On November 15, 2024, the Government submitted a memorandum on the implications of the delay in this case on Ms. Garcia's constitutional speedy trial right.

At the time of this Order, Ms. Garcia has not submitted any additional filings.

For the following reasons, the Government's motion to schedule an arraignment and jury selection and to exclude time under the speedy trial act is GRANTED.

I. The Statutory Speedy Trial Act Analysis

A criminal trial “shall commence within seventy days from the filing date (and making public) of the information and indictment, or from the date the defendant has appeared before a judicial officer of the court in which such charge is pending, whichever date last occurs.” 18 U.S.C. § 3161(c)(1).

In calculating this seventy-day period, however, there are “periods of delay [which] shall be excluded in computing the time within which an information or an indictment must be filed, or in computing the time in which the trial of any such offense must commence ....” 18 U.S.C. § 3161(h). In other words, determining the applicable seventy-day period for a criminal trial may require excluding the time allotted for certain events enumerated in the Speedy Trial Act statute. See United States v. Vasquez, 918 F.2d 329, 332 (2d Cir. 1990) (noting that the Speedy Trial Act “provides for the exclusion of certain periods from computation of the seventy day limit.”).

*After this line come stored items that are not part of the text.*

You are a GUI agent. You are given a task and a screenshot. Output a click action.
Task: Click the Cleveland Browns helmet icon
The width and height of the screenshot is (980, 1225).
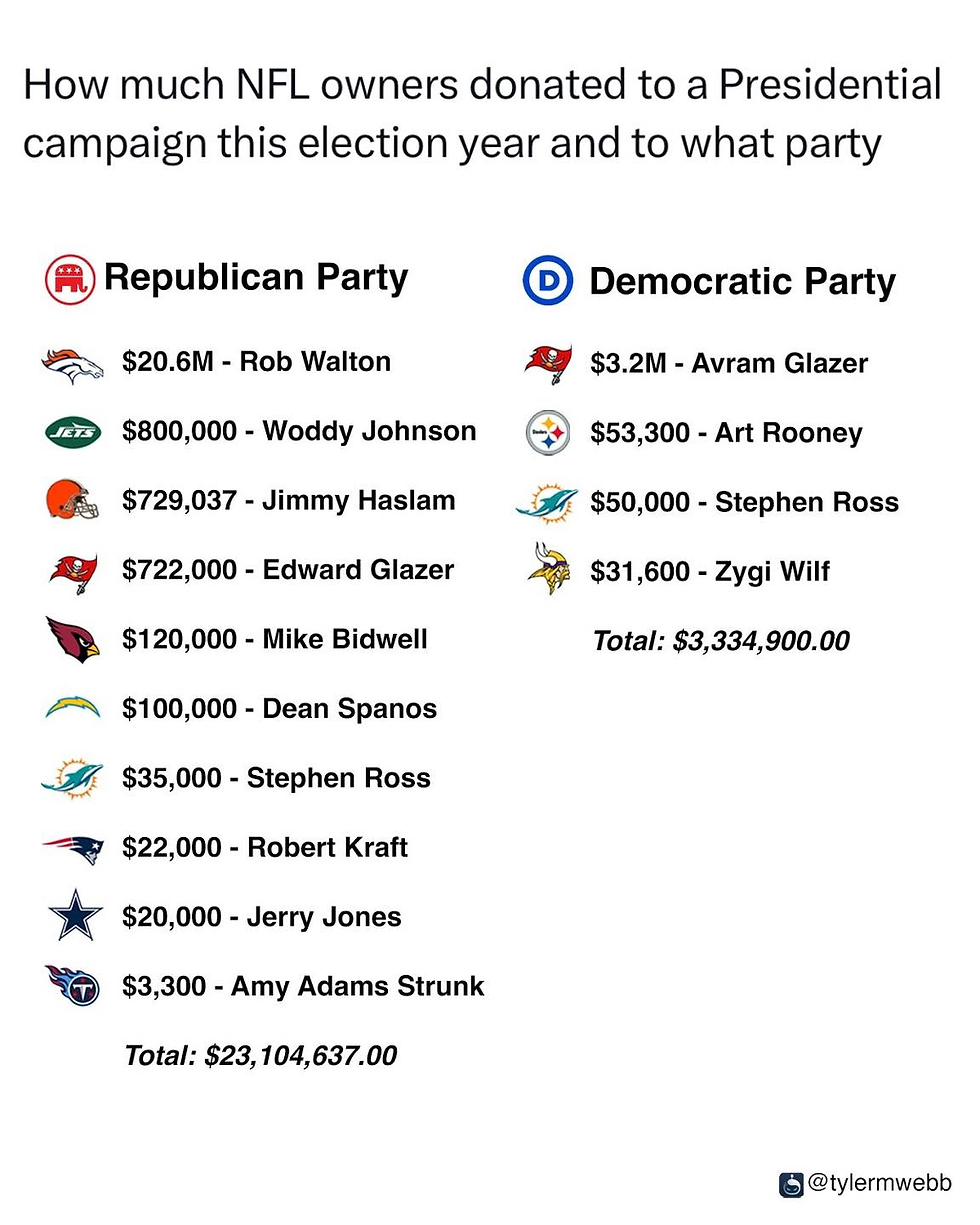pos(72,500)
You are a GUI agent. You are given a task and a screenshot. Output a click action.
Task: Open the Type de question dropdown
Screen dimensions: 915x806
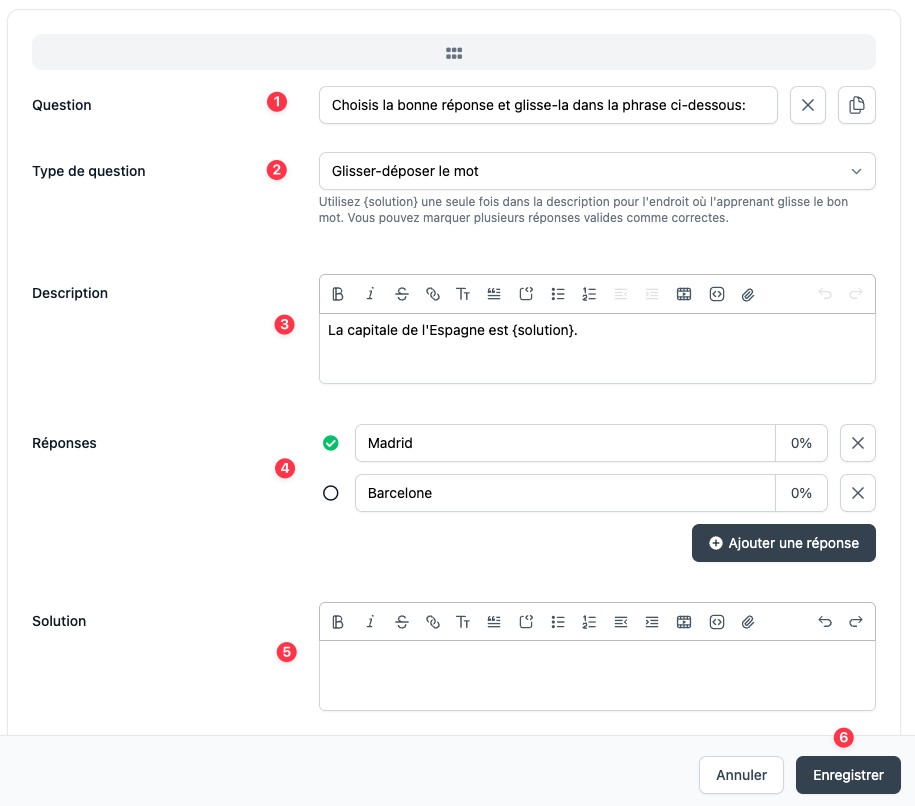[597, 171]
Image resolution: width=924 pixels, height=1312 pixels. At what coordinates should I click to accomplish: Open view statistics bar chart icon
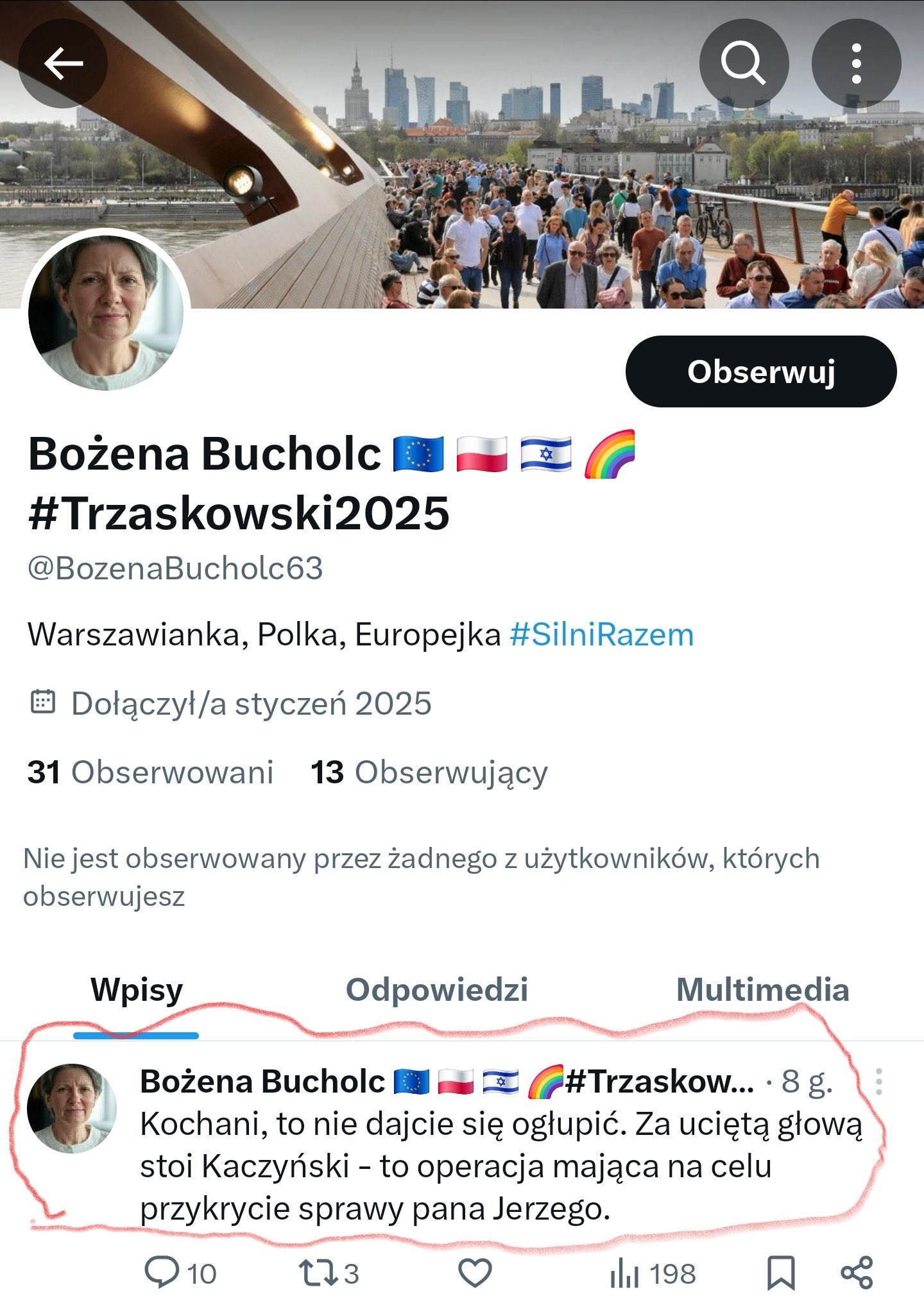(653, 1274)
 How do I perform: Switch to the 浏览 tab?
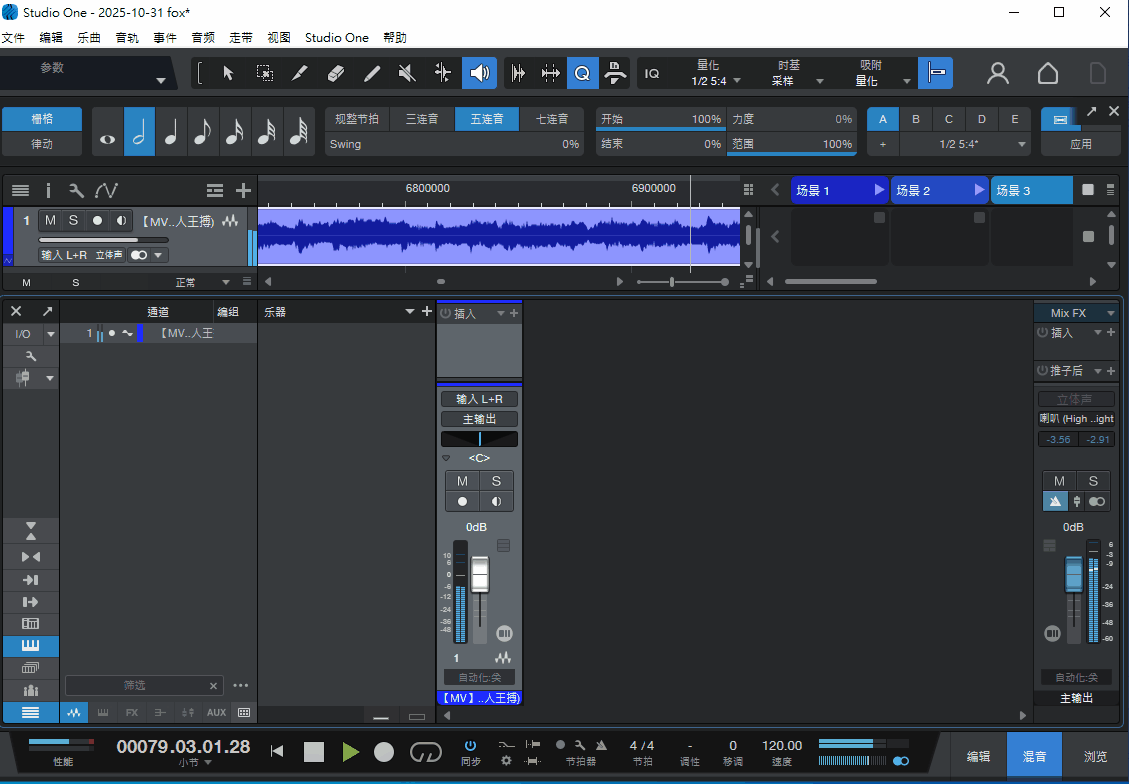pos(1095,757)
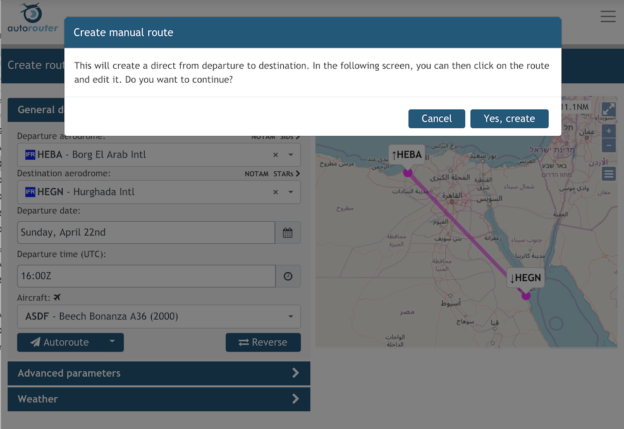Open the aircraft selection dropdown
The height and width of the screenshot is (429, 624).
(291, 317)
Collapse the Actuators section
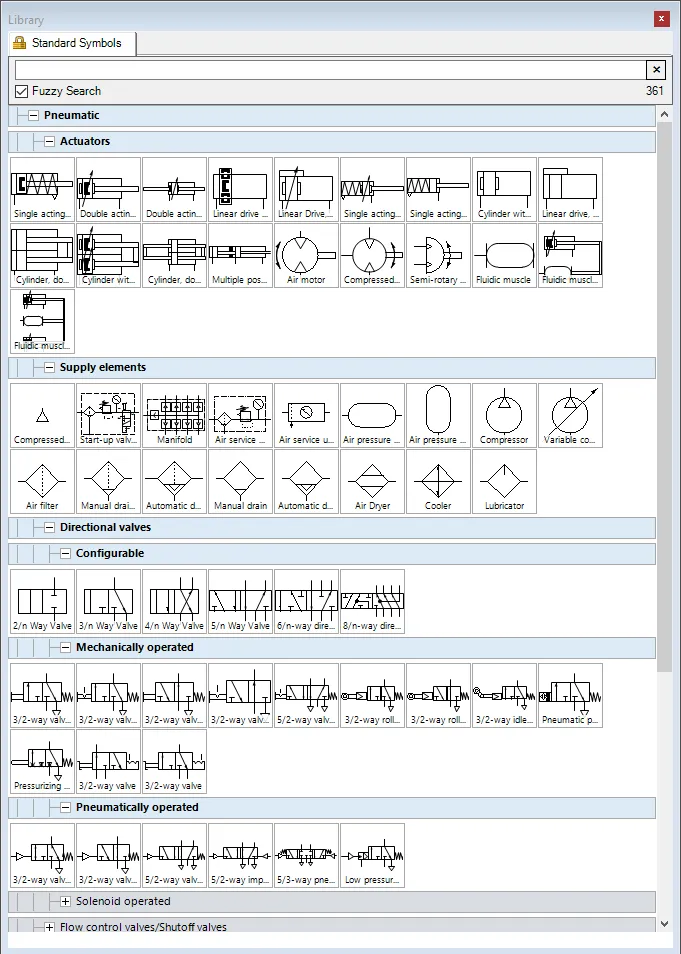Image resolution: width=681 pixels, height=954 pixels. (49, 142)
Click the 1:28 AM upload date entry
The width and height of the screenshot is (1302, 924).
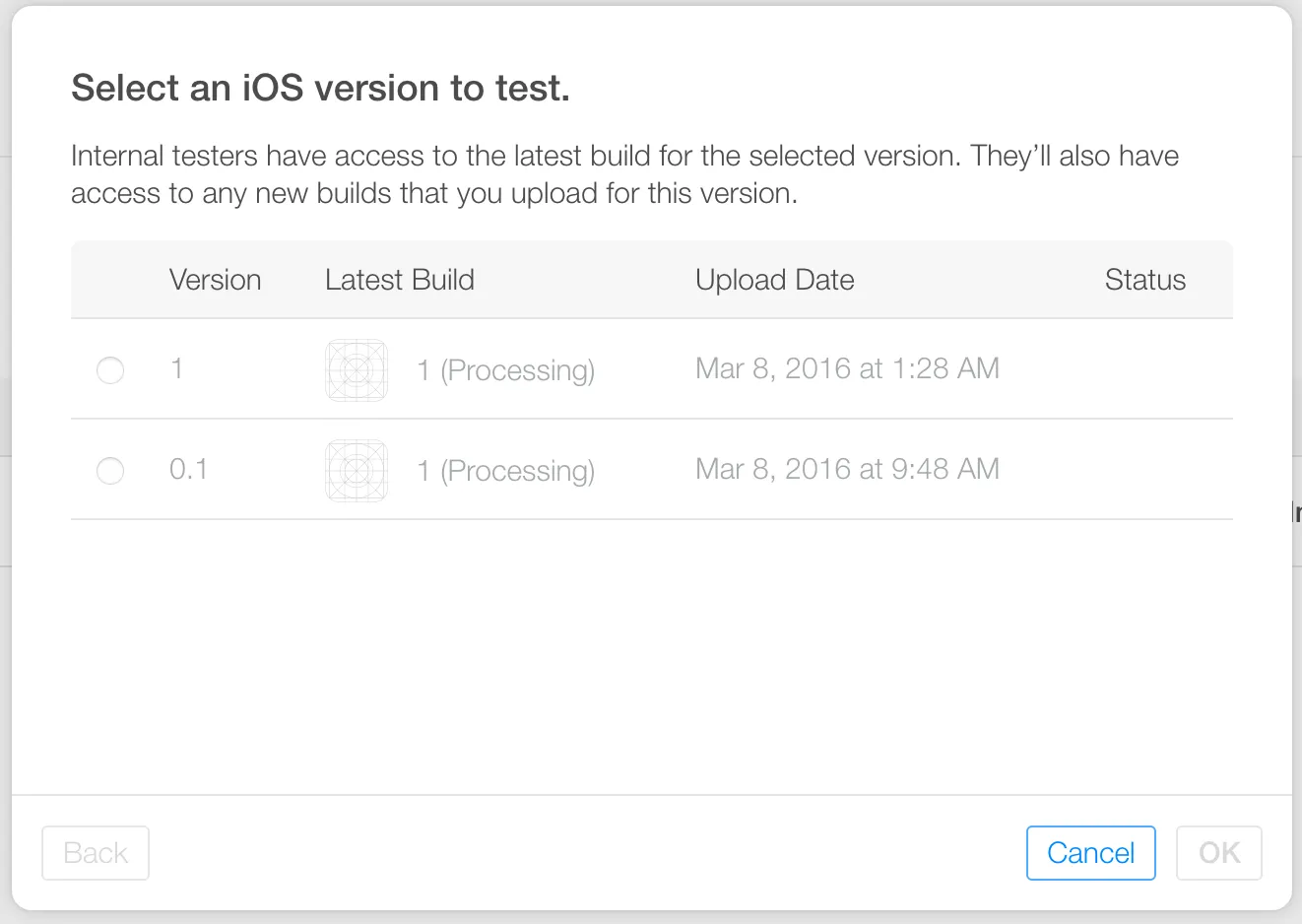coord(847,369)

One such excluded time period is a “delay resulting from any proceeding, including any examinations, to determine the mental competency or physical capacity of the defendant.” 18 U.S.C. § 3161(h)(1)(A). As to this time period, during the proceedings necessary to determine the mental competency of the defendant, any such delays “must be excluded from the calculation of the speedy trial clock whether or not they are reasonable.” Vasquez, 918 F.2d at 333 (relying on Henderson v. United States, 476 U.S. 321, 330, which interpreted another provision of 18 U.S.C. § 3161, 18 U.S.C. § 3161(h)(1)(F) as excluding “all time” regardless of whether the delay was “reasonably necessary”); see also United States v. Calix, 787 Fed.Appx. 4, 6 (2d Cir. 2019) (“[W]e have held that § 3161(h)(1)(A) requires that delays associated with competency proceedings must be excluded from the calculation of the speedy trial clock whether or not they are reasonable.” (quotation omitted)); United States v. Brennan, 354 F.Supp.3d 250, 263-65 (W.D.N.Y.), aff'd, 928 F.3d 210 (2d Cir. 2019) (applying Vasquez to automatically exclude delays made from administrative mistakes related to a competency trial); Wells v. United States, No. CIV. 3:07CV1740 JBA, 2010 WL 363339, at *5 n.4 (D. Conn. Jan. 25, 2010) (finding that the dates from when the motion for a competency evaluation was made till the date the court found him competent to trial is properly excluded under 18 U.S.C. § 3161(h)(1)(A)).

Here, on September 21, 2021, the Court referred this case for a competency hearing, ECF No. 25, and U.S. Magistrate Judge Robert Spector determined that Nilda Garcia, the Defendant, is competent to stand trial. ECF No. 80 (July 26, 2022). The Court has now adopted that ruling and recommendation. ECF No. 107 (Dec. 6, 2024). The Government now seeks to have Ms. Garcia arraigned, to have jury selection date set for, and to have the period from September 21, 2021, until the jury selection date, excluded from the Speedy Trial Act calculations.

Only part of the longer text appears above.